(Collected data entries)
+ + + +
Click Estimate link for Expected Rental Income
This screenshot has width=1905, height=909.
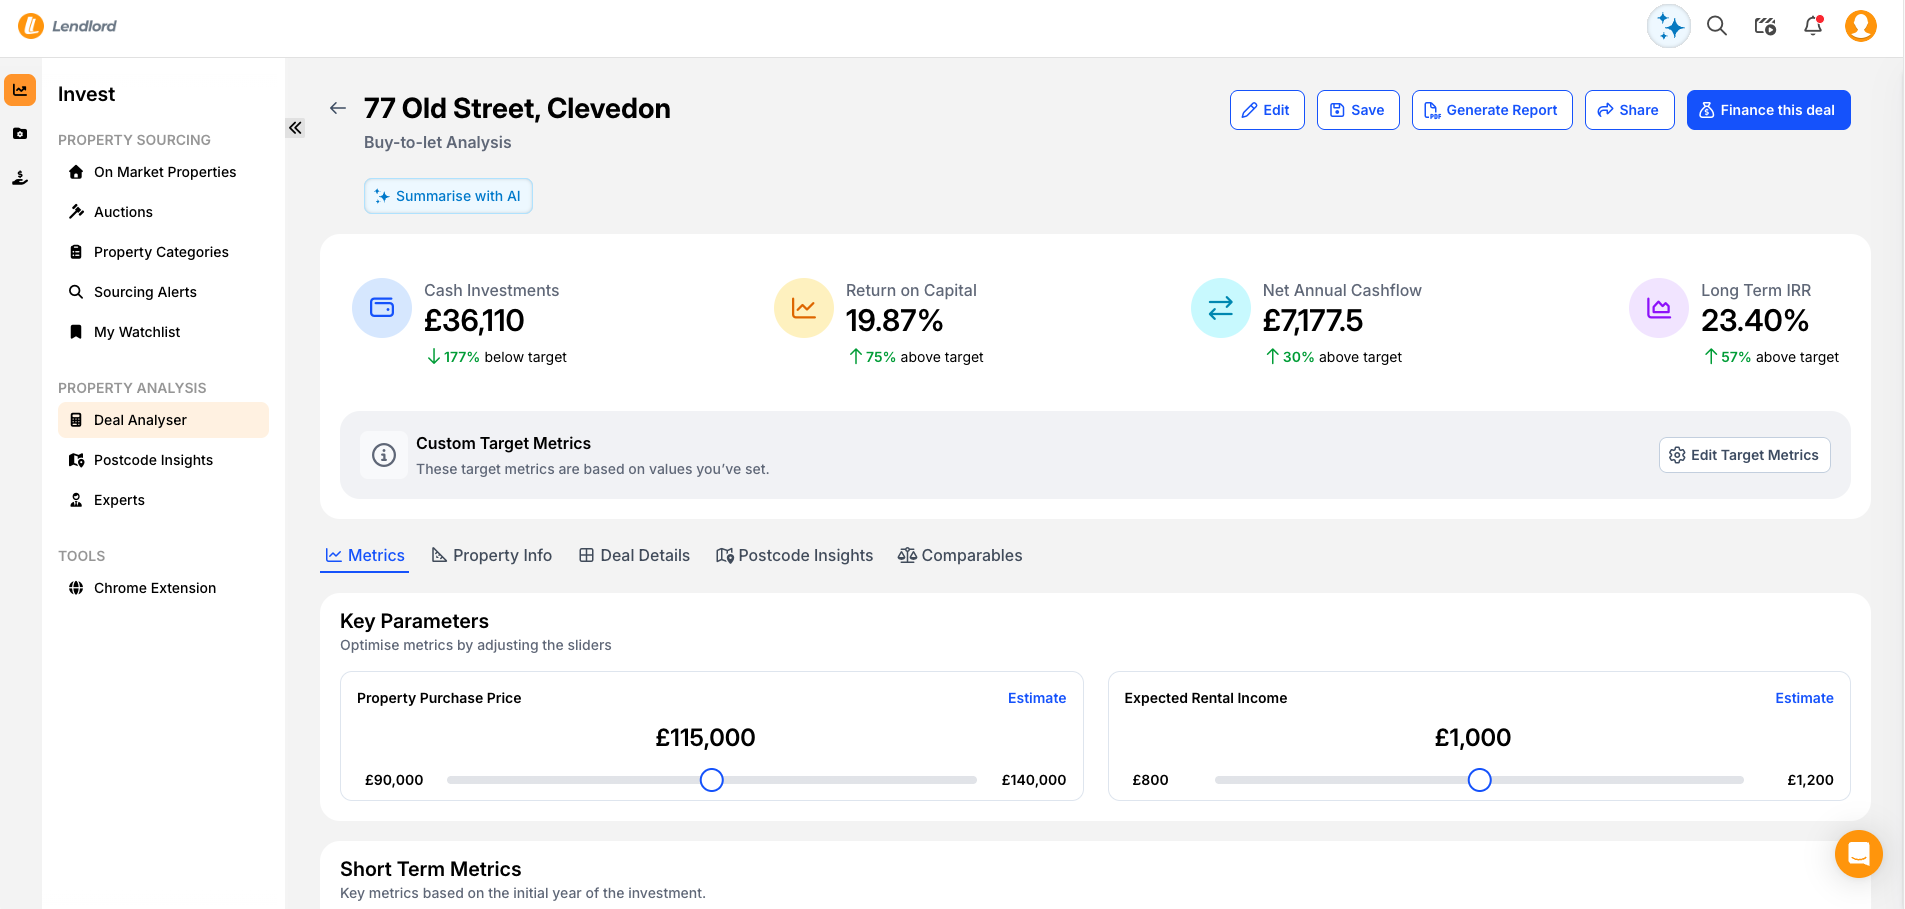(1804, 698)
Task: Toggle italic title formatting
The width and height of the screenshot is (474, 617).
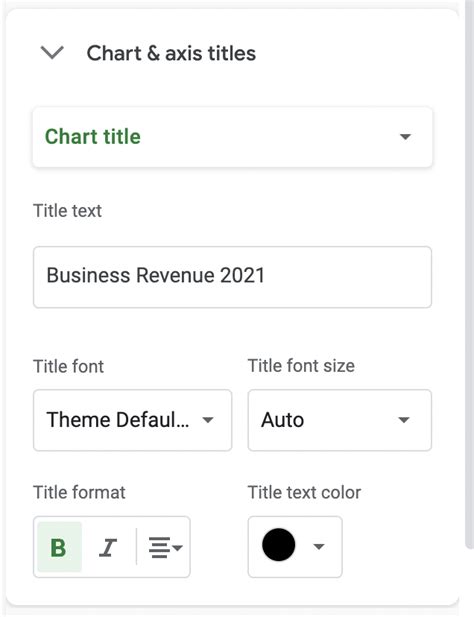Action: 108,547
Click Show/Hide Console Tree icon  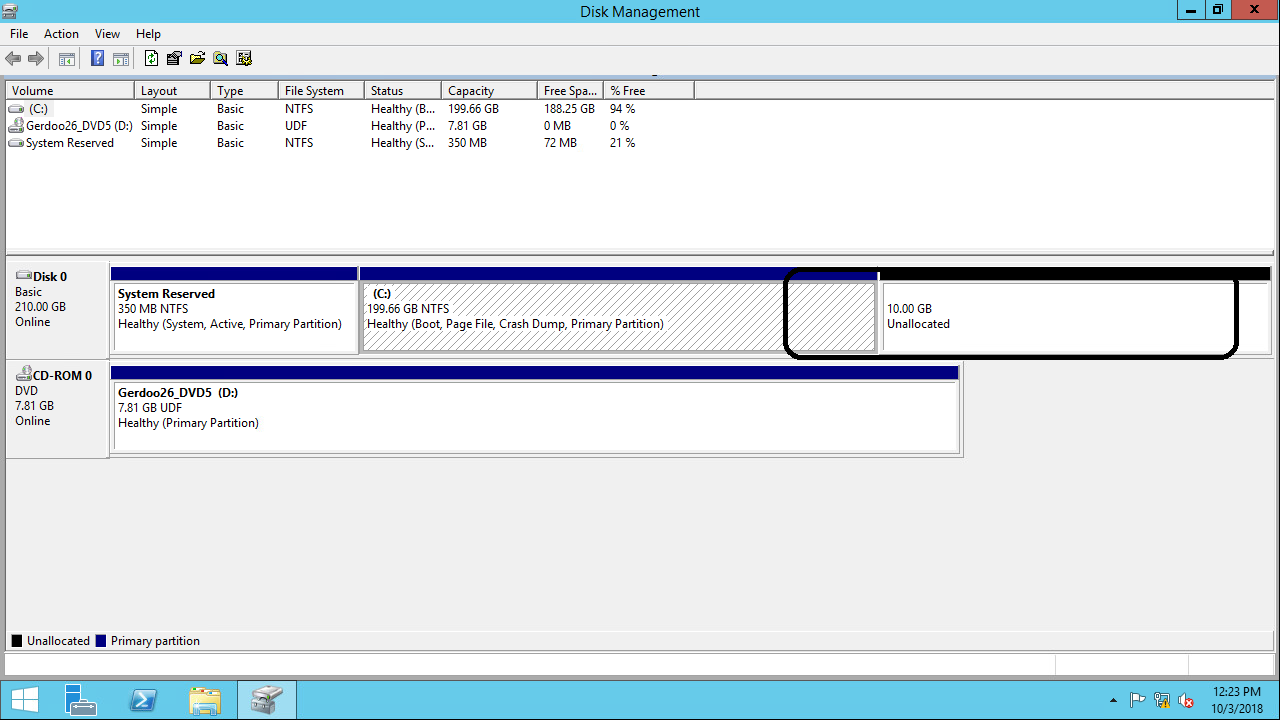tap(67, 59)
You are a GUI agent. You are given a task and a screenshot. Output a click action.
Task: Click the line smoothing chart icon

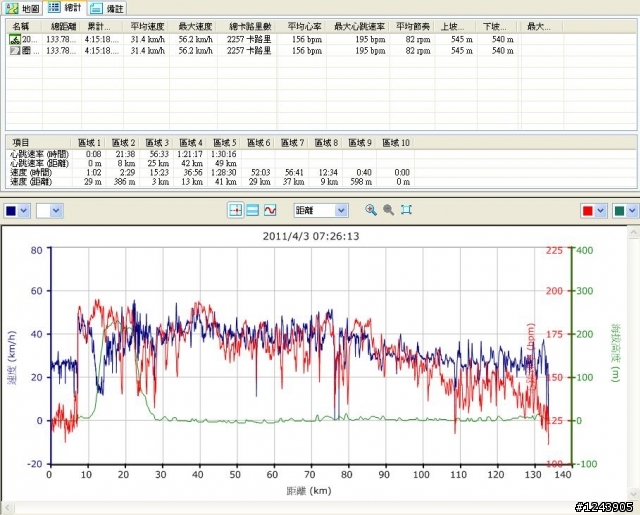[x=270, y=210]
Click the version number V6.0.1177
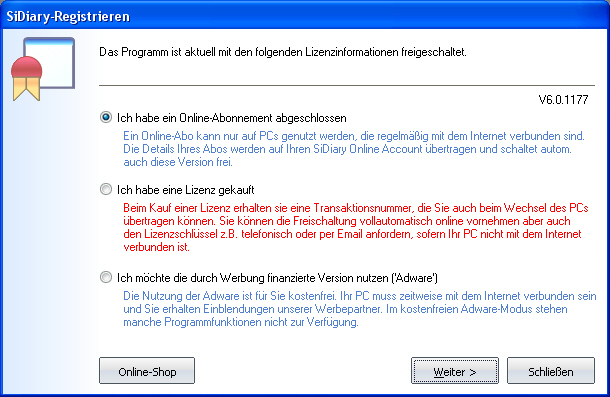 (563, 100)
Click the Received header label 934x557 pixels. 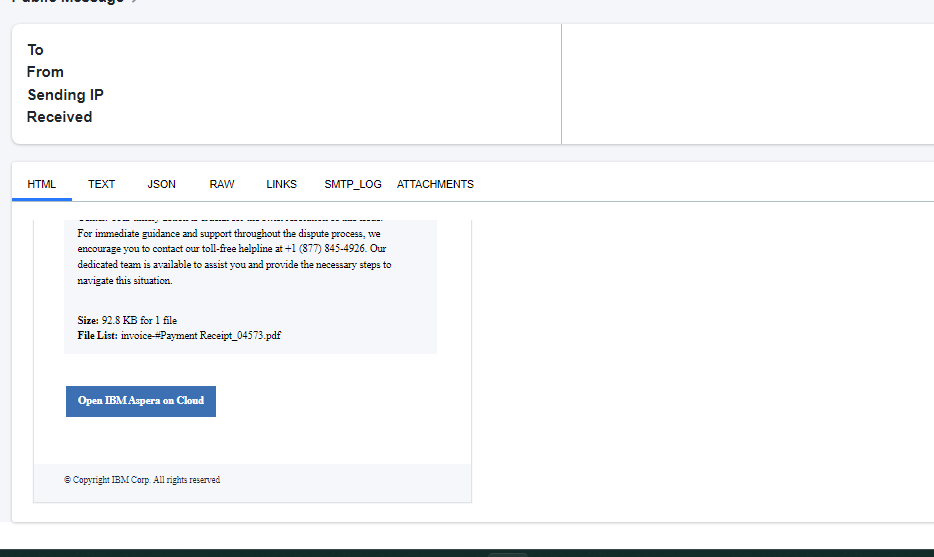(x=60, y=117)
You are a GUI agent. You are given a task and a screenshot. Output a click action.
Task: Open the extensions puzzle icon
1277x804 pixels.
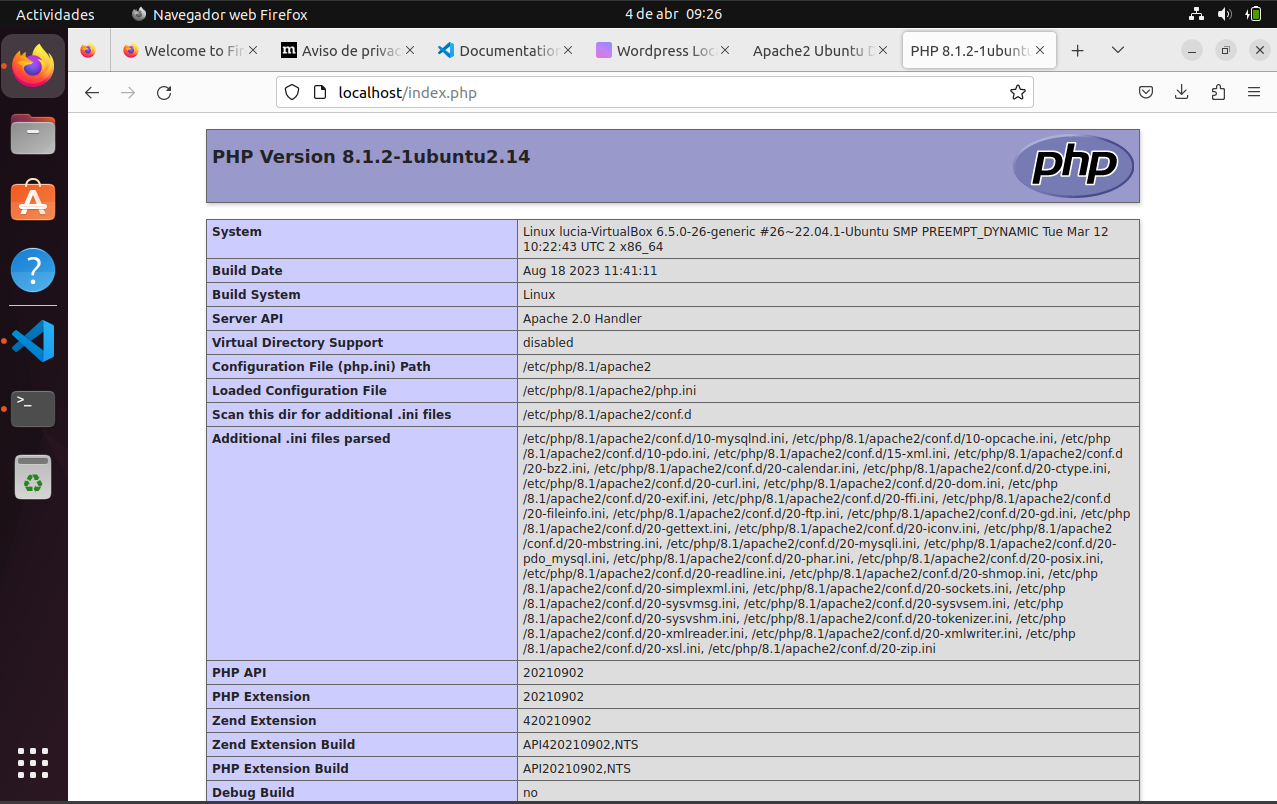[1217, 93]
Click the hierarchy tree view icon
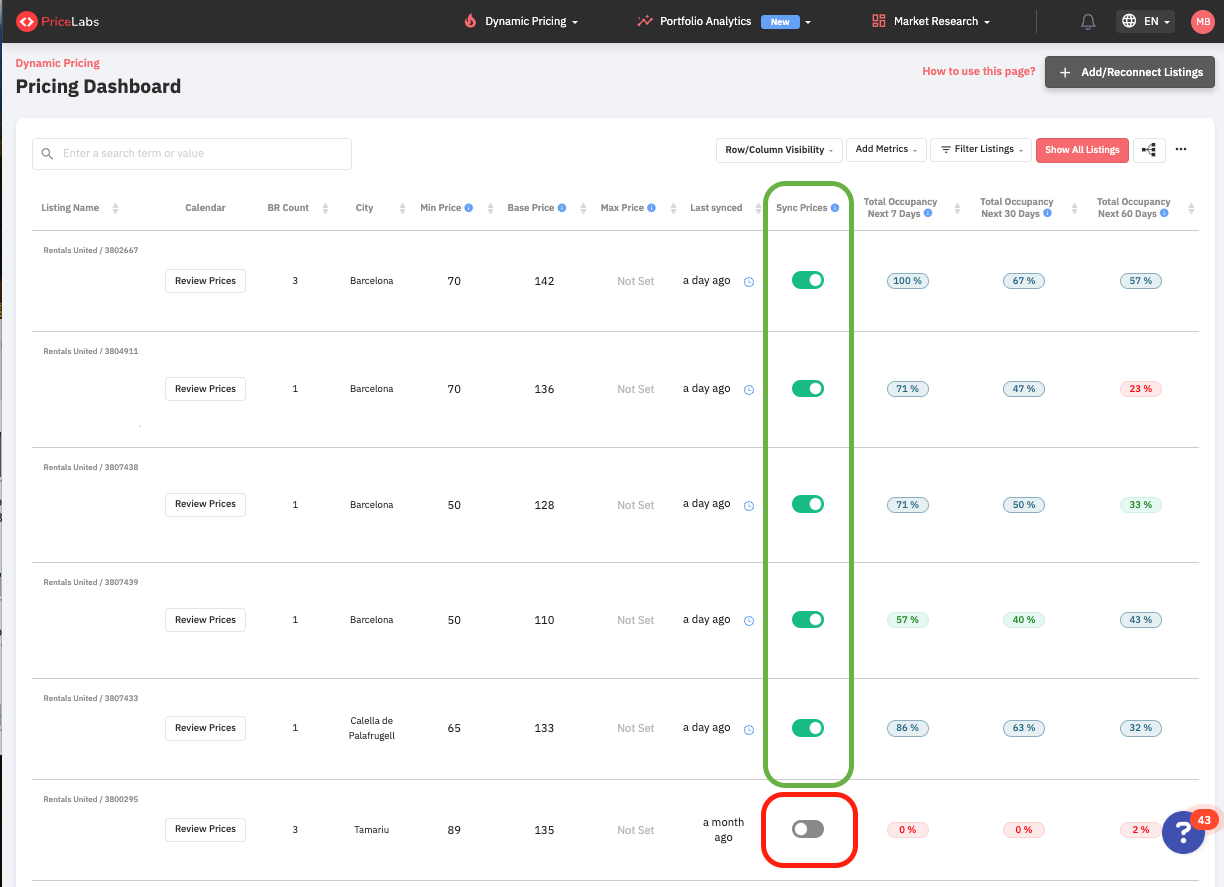This screenshot has width=1224, height=887. 1149,150
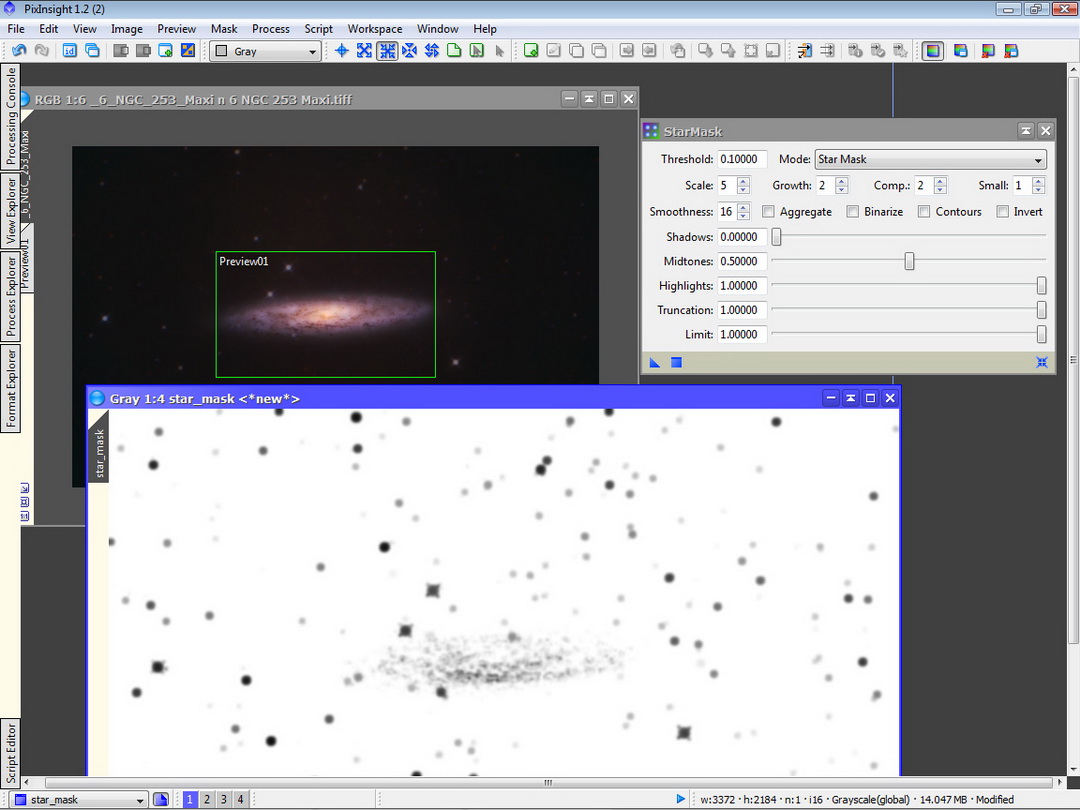Select workspace 4 in status bar
Screen dimensions: 1080x810
pos(240,800)
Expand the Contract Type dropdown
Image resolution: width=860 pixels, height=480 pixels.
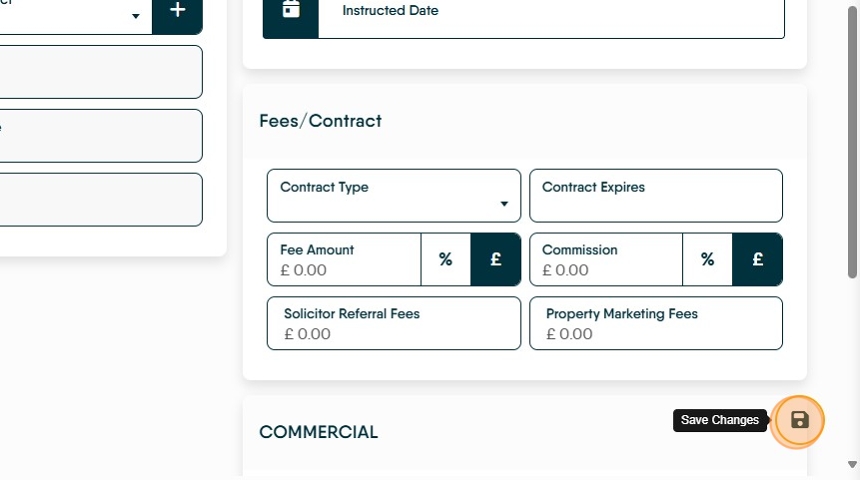click(x=394, y=196)
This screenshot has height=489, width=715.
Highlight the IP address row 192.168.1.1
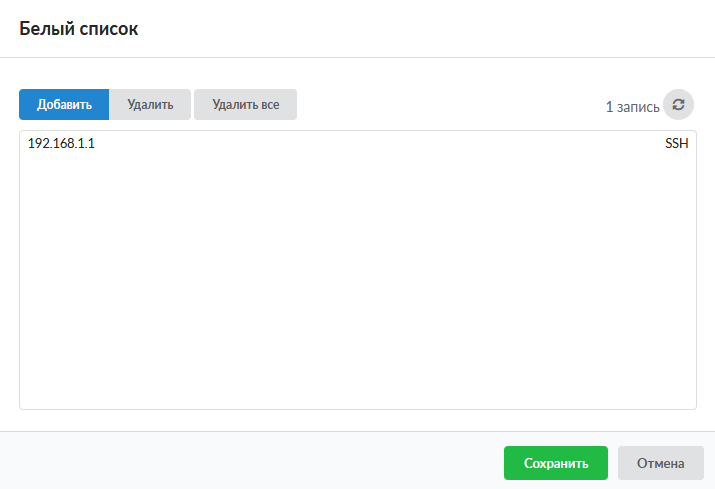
+ + + +
Task details: Exact text is required for the lines from the one with "Expand the Contract Type dropdown" through the last line of the entries, both included. Omit pictures.

Output for this exercise:
Expand the Contract Type dropdown
Image resolution: width=860 pixels, height=480 pixels.
click(x=394, y=196)
This screenshot has height=489, width=715.
Highlight the IP address row 192.168.1.1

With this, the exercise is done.